SEC Chairman Jay Clayton, speaking at the Practising Law Institute’s annual conference on securities regulation, reviewed the SEC’s short-term and long-term agendas, the shareholder proposal process, and transparency as it relates to enforcement matters. With respect to the proxy process, Clayton said he would like to reopen the comment file on the 2010 "proxy plumbing" project and consider areas for improvement.
Proxy process. Shareholder engagement and the proxy process are not on the near-term agenda, according to Clayton, although he believes it is time to take a hard look at voting, costs, and burdens and the impact on the ultimate beneficial owners of public companies, the majority of which are "silent" retail investors. Clayton expressed concern about whether the views of long-term retail investors are underrepresented or selectively represented in corporate governance. He explained that a majority of investment dollars are in vehicles in which the person with the money at risk is not the voting shareholder. He raised the question of whether voting decisions are maximizing funds’ values for those shareholders.
With respect to shareholder proposals, Clayton said he is looking for ways to reconcile diverse and deeply held views. He said his guiding principle in answering such questions is the appropriate level of ownership for submitting proposals or the appropriate threshold for resubmissions is whether the rules serve the long-term interests of Main Street investors. Those investors must have a seat at the table as the SEC examines the proxy process, he said.
SEC’s agenda. Clayton noted that under the Regulatory Flexibility Act, the SEC’s near-term agenda has grown longer over the years.

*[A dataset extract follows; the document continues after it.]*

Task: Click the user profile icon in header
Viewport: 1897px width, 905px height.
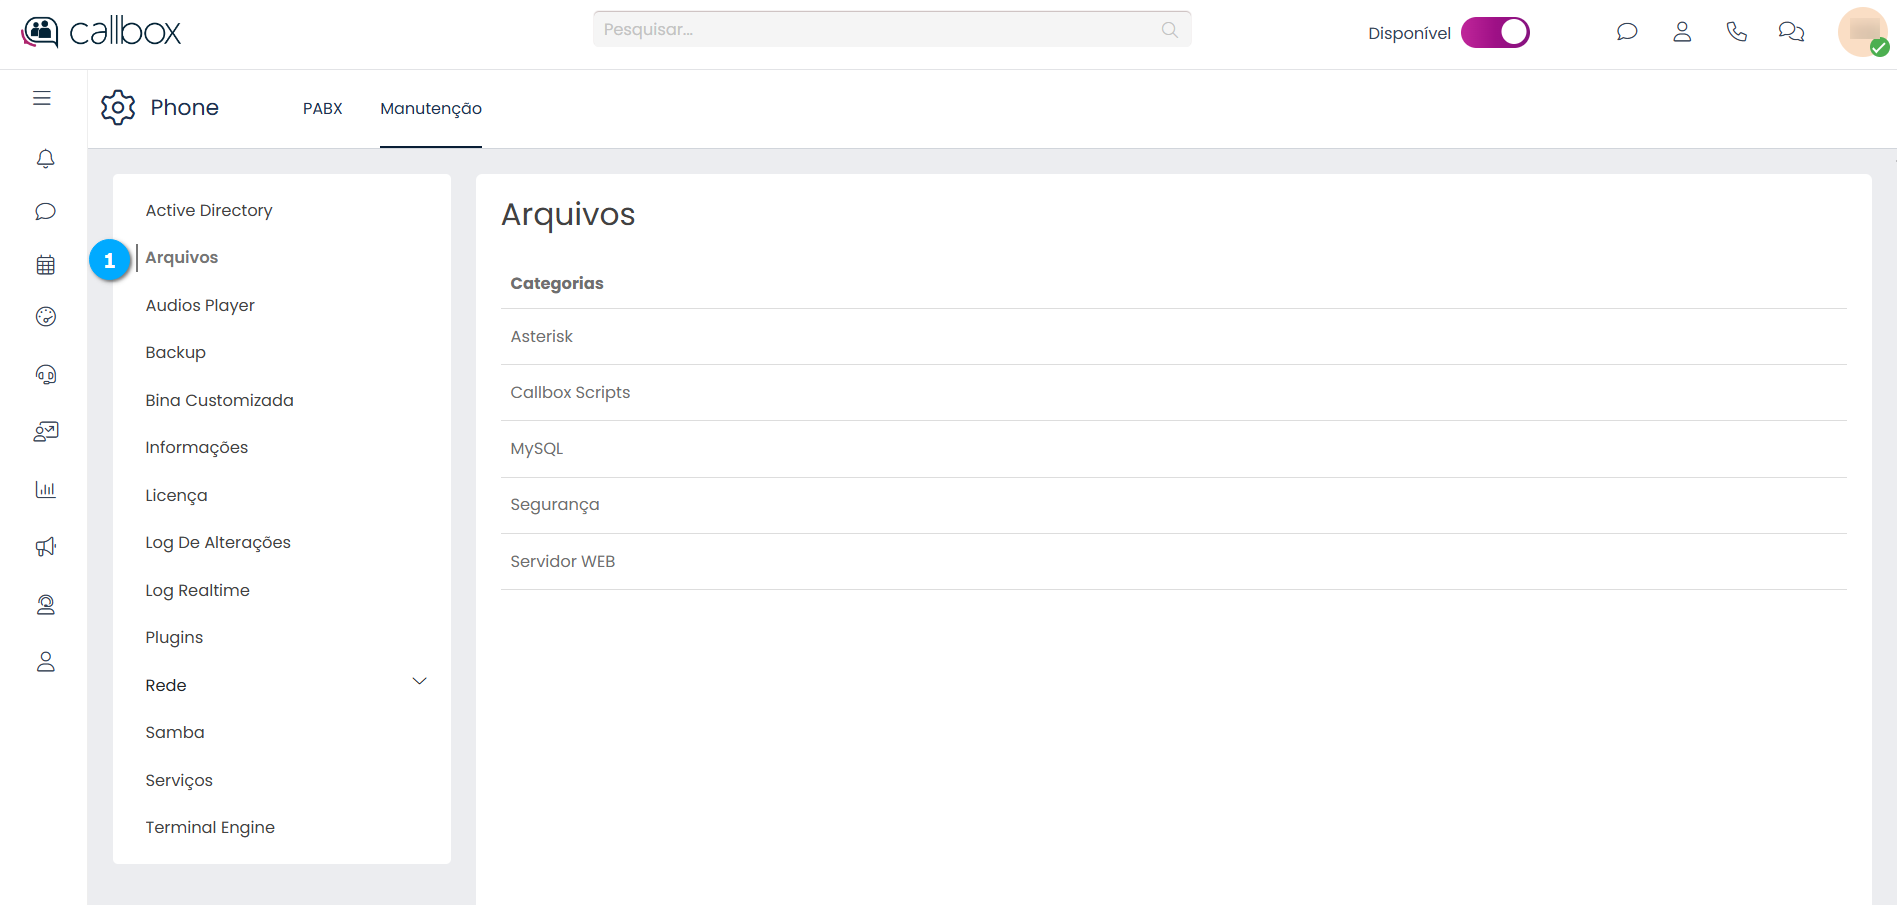Action: click(x=1682, y=32)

If all of the items on the near-term agenda were to continue through to adoption, he said the process would take years. The next near-term agenda will be shorter than in the past, he advised. Clayton added that he was not criticizing previous Commission chairs, given the unprecedented number of mandates to which they were subject. He also emphasized that the Commission’s work is not slowing down. The agenda will reflect rules for which there is a reasonable expectation of completion in the coming year, he explained.
The SEC has already made progress on many of its near-term projects, according to Clayton, including the completion of two rulemakings. The SEC also took care to reserve capacity to react to major events, such as the relief that was provided in the wake of Hurricanes Harvey, Irma, and Maria. He also cited the interpretive guidance to help companies comply with the pay ratio rule, a staff bulletin on shareholder proposals, and three related no-action letters to provide more certainty to market participants as they begin to comply with the European Union’s Markets in Financial Instruments Directive, known as MiFID II. Clayton predicted that the impact of MiFID II on the markets has been underestimated and that it will have a greater ripple effect than expected.

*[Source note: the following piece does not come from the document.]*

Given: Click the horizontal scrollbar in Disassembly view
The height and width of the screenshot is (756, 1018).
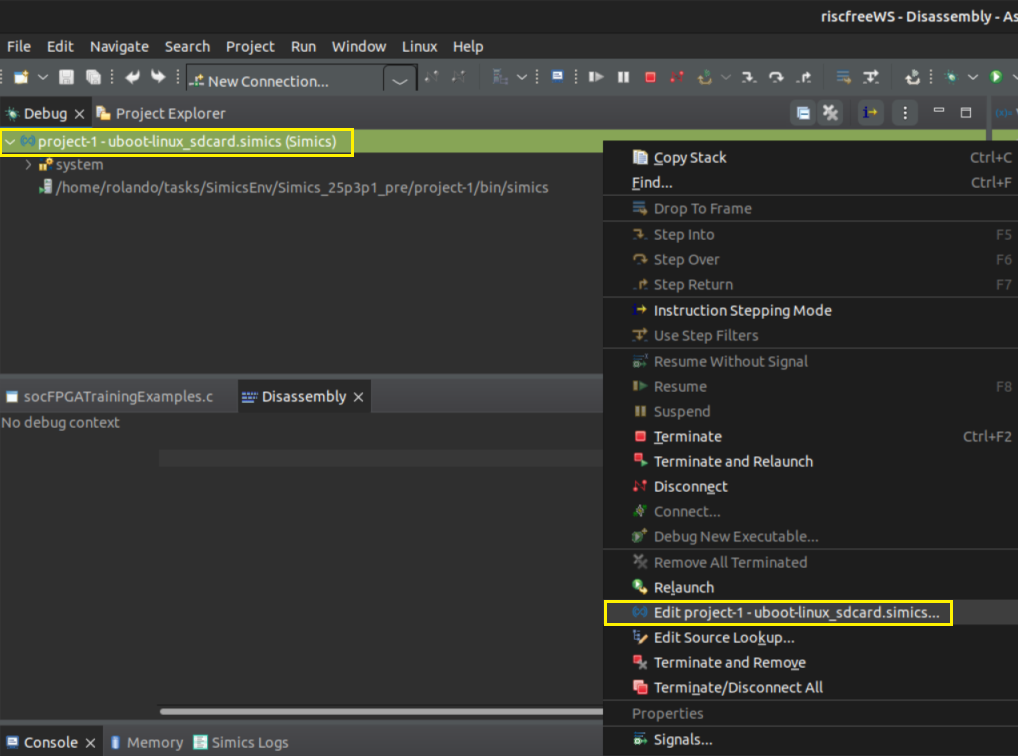Looking at the screenshot, I should (380, 711).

The SEC will also apply a streamlined approach to its longer-term agenda. Clayton said the mandated Dodd-Frank rulemakings are priorities and he has discussed with Commissioners Michael Piwowar and Kara Stein their key interests and how to achieve them. He added that he will engage with new Commissioners Hester Peirce and Robert Jackson once they are on board to determine their areas of greatest interest.
Enforcement initiatives. In the area of enforcement, Clayton is looking for opportunities to deter, mitigate, or eliminate wrongdoing before an enforcement action becomes necessary. He said a common theme in the SEC’s enforcement actions is the lack of transparency, so one approach is to eliminate the type of opacity that can create an environment that is conducive to misconduct.
Fees. He pointed, for example to complex, obscure, or hidden fees and expenses. While he expects the enforcement staff to pursue cases where hidden or inappropriate fees are used, he also wants to explore ways to clarify fee disclosures in order to deter and reduce opportunities for misconduct.
Penny stocks. Another area with a conspicuous lack of transparency is penny stocks. In addition to disclosure deficiencies, Clayton said many penny stocks may have inadequate custody arrangements. The SEC will continue to pursue bad actors in the penny stock market but will also examine ways to bring more transparency to this market.
Transfer agents. The SEC will continue to monitor transfer agents to ensure that they are not disregarding red flags relating to the removal of restrictive legends. The need to prevent unregistered securities distributions is particularly acute in the microcap market where many of the disclosure requirements do not apply. Clayton urged transfer agents to be diligent.
Initial coin offerings. He also highlighted initial coin offerings where many online platforms that list and trade virtual coins or tokens lack information, making them susceptible to price manipulation and other fraudulent trading practices. The SEC has issued an alert to advise investors that initial coin offerings may be securities and those who offer and sell them may have to comply with the federal securities laws. Clayton said the SEC will continue to seek clarity for investors on how tokens are listed, the standards for listing, how the tokens are valued, and what protections are in place for market integrity and investor protection.
Bad actor database. Clayton announced that the SEC is creating a website with a searchable database that will include the names of individuals who have been barred or suspended as a result of securities law violations. The SEC encourages investors to ask questions and to conduct background checks before investing with a financial professional. The new website should assist investors in those efforts.